Daniel is a 16 year old male with type 1 diabetes mellitus (T1D) who presented for review at the Young Adults with Diabetes Clinic at a rural hospital. In addition to T1D managed on a Medtronic insulin pump, Daniel also has obesity with a BMI of 32.6. After much encouragement to start exercising to help with management of his weight, Daniel attends for advice on management of his insulin pump during exercise. Daniel has been overweight since he was a child and a sedentary lifestyle and poor diet has contributed to ongoing weight gain. Daniel has not been participating in any formal exercise other than during physical education classes at school. During these classes he removes his pump and commonly struggles with hyperglycaemia immediately post exercise and delayed hypoglycaemia requiring overnight snacking. Daniel is now in the preparation phase of a weekly exercise regimen including soccer and bike riding. His main concern surrounds the management of his insulin pump during exercise in view of his previous struggles with exercise related hyper- and hypoglycaemia.

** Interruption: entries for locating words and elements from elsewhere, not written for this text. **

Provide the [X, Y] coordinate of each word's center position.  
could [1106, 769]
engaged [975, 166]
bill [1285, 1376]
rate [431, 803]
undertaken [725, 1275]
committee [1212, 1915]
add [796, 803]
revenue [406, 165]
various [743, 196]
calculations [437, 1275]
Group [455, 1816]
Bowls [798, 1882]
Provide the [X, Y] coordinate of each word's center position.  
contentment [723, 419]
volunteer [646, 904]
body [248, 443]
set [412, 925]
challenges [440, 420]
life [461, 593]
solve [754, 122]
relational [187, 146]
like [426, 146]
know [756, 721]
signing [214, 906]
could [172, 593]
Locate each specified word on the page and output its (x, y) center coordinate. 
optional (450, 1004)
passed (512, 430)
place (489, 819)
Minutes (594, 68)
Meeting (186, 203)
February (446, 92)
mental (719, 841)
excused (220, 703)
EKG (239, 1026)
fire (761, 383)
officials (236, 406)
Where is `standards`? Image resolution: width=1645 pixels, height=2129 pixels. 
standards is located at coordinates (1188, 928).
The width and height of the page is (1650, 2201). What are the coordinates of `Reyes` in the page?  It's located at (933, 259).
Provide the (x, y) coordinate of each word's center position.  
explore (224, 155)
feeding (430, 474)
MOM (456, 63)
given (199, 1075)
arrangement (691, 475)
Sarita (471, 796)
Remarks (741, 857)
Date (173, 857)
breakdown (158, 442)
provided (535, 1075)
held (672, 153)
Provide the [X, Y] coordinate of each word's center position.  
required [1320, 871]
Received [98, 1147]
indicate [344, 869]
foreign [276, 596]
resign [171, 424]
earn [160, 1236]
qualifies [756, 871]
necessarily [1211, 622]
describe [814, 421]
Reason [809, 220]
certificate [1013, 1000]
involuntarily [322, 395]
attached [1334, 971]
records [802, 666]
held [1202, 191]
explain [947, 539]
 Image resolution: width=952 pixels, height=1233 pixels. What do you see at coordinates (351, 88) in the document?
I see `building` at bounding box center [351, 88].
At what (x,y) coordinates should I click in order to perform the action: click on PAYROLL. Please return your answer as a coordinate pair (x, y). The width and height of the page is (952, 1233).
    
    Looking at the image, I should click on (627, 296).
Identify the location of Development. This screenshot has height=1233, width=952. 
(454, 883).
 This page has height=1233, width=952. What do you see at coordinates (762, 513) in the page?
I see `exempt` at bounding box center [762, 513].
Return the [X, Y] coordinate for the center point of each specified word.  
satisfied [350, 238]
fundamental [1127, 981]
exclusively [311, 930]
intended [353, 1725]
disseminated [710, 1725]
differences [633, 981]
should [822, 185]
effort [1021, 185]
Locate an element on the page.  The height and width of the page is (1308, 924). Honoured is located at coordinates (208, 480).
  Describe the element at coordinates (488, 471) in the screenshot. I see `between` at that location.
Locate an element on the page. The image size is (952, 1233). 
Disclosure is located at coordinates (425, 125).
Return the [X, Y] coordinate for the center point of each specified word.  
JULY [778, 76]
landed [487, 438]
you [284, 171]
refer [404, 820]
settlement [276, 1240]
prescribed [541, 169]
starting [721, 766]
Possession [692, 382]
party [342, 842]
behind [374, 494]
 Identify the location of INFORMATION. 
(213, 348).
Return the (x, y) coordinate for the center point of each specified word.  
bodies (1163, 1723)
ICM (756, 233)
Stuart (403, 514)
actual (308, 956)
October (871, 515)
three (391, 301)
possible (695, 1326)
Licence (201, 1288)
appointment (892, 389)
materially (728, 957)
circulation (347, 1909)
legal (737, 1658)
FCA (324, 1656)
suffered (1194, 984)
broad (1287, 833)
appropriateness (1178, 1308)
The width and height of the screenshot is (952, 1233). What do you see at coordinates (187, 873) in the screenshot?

Due its many benefits, exercise is commonly encouraged in patients with diabetes however, due to glucose variability, exercising can prove to be quite a challenge. The physiological effect of exercise on glucose control is complex and thus multiple factors need to be considered in the development of individualised T1D management plans. These include the type of insulin management regimen, the type of exercise such as aerobic, anaerobic or mixed, the intensity of the exercise (percentage of VO2 max), the psychological stress associated with competitive sport as well as the timing of the exercise in relation to meals and insulin administration. Studies have shown different types of exercise invoke different hormonal responses and thus affect glucose levels differently. Aerobic exercise such as jogging, swimming and moderate intensity cycling, generally leads to a decrease in glycaemia, anaerobic or high intensity exercise generally leads towards an increase in glycaemia and mixed exercise is associated with glucose deviation in either direction albeit more stabilised. Insulin adjustment needs to be made leveraging knowledge of the physiological effects of the type of sport in question coupled with the pathophysiological responses that occur in T1D. Although limited, there have been a number of studies and guidelines published with recommendations for best practice management of T1DM during exercise and help address many of the issues that patients such as Daniel encounter.